Every entry needs to be reproduced exactly.
(Records shown)
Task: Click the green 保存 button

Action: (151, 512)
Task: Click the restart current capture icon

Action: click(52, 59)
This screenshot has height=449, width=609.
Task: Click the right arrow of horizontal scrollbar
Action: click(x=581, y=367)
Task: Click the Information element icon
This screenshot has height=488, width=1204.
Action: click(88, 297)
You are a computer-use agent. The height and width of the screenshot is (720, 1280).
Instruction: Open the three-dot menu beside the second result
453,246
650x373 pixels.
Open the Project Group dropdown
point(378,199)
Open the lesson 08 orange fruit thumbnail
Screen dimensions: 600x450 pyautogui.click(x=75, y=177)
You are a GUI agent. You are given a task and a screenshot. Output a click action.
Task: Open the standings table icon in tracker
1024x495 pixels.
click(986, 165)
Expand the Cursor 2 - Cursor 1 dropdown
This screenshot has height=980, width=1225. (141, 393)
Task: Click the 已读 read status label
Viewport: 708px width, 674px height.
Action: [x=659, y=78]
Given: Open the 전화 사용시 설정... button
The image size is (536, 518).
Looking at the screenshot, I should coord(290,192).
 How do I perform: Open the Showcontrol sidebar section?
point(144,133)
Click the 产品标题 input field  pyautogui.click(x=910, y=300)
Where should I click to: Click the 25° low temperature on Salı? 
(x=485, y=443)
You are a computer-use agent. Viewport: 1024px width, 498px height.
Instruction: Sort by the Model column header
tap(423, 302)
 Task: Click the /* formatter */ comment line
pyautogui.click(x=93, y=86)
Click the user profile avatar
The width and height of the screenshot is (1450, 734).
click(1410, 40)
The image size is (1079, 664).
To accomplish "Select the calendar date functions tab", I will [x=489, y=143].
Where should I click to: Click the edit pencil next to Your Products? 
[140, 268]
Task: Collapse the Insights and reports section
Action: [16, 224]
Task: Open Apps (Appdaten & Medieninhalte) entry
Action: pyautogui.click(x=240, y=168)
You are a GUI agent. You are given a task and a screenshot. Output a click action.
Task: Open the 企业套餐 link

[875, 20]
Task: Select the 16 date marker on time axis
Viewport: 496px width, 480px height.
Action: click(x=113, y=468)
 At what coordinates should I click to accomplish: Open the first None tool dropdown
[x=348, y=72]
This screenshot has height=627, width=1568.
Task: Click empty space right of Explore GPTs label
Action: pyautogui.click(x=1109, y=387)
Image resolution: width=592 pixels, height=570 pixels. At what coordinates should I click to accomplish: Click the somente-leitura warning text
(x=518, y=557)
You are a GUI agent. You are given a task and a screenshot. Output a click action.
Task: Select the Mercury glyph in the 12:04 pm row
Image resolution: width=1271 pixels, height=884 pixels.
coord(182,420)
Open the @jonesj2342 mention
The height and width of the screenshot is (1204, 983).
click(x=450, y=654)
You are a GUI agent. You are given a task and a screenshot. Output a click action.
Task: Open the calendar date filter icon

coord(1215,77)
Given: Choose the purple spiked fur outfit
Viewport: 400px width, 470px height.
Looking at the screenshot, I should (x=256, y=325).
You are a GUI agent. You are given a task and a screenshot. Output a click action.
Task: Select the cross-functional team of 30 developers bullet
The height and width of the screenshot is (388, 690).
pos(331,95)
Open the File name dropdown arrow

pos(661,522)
(End Records shown)
■ The answer:
Task: Click the green 保存 button

Action: (151, 512)
Task: Click the restart current capture icon

Action: click(52, 59)
This screenshot has height=449, width=609.
Task: Click the right arrow of horizontal scrollbar
Action: click(x=581, y=367)
Task: Click the Information element icon
This screenshot has height=488, width=1204.
Action: click(88, 297)
You are a computer-use agent. The height and width of the screenshot is (720, 1280).
Instruction: Open the three-dot menu beside the second result
453,246
650x373 pixels.
Open the Project Group dropdown
point(378,199)
Open the lesson 08 orange fruit thumbnail
Screen dimensions: 600x450 pyautogui.click(x=75, y=177)
You are a GUI agent. You are given a task and a screenshot. Output a click action.
Task: Open the standings table icon in tracker
1024x495 pixels.
click(986, 165)
Expand the Cursor 2 - Cursor 1 dropdown
This screenshot has height=980, width=1225. (141, 393)
Task: Click the 已读 read status label
Viewport: 708px width, 674px height.
Action: [x=659, y=78]
Given: Open the 전화 사용시 설정... button
The image size is (536, 518).
Looking at the screenshot, I should coord(290,192).
 How do I perform: Open the Showcontrol sidebar section?
point(144,133)
Click the 产品标题 input field  pyautogui.click(x=910, y=300)
Where should I click to: Click the 25° low temperature on Salı? 
(x=485, y=443)
You are a computer-use agent. Viewport: 1024px width, 498px height.
Instruction: Sort by the Model column header
tap(423, 302)
 Task: Click the /* formatter */ comment line
pyautogui.click(x=93, y=86)
Click the user profile avatar
The width and height of the screenshot is (1450, 734).
click(1410, 40)
The image size is (1079, 664).
To accomplish "Select the calendar date functions tab", I will [x=489, y=143].
Where should I click to: Click the edit pencil next to Your Products? 
[140, 268]
Task: Collapse the Insights and reports section
Action: [16, 224]
Task: Open Apps (Appdaten & Medieninhalte) entry
Action: pyautogui.click(x=240, y=168)
You are a GUI agent. You are given a task and a screenshot. Output a click action.
Task: Open the 企业套餐 link

[875, 20]
Task: Select the 16 date marker on time axis
Viewport: 496px width, 480px height.
Action: click(x=113, y=468)
 At what coordinates should I click to accomplish: Open the first None tool dropdown
[x=348, y=72]
This screenshot has height=627, width=1568.
Task: Click empty space right of Explore GPTs label
Action: pyautogui.click(x=1109, y=387)
Image resolution: width=592 pixels, height=570 pixels. At what coordinates should I click to accomplish: Click the somente-leitura warning text
(x=518, y=557)
You are a GUI agent. You are given a task and a screenshot. Output a click action.
Task: Select the Mercury glyph in the 12:04 pm row
Image resolution: width=1271 pixels, height=884 pixels.
coord(182,420)
Open the @jonesj2342 mention
The height and width of the screenshot is (1204, 983).
click(x=450, y=654)
You are a GUI agent. You are given a task and a screenshot. Output a click action.
Task: Open the calendar date filter icon

coord(1215,77)
Given: Choose the purple spiked fur outfit
Viewport: 400px width, 470px height.
Looking at the screenshot, I should (x=256, y=325).
You are a GUI agent. You are given a task and a screenshot. Output a click action.
Task: Select the cross-functional team of 30 developers bullet
The height and width of the screenshot is (388, 690).
pos(331,95)
Open the File name dropdown arrow

pos(661,522)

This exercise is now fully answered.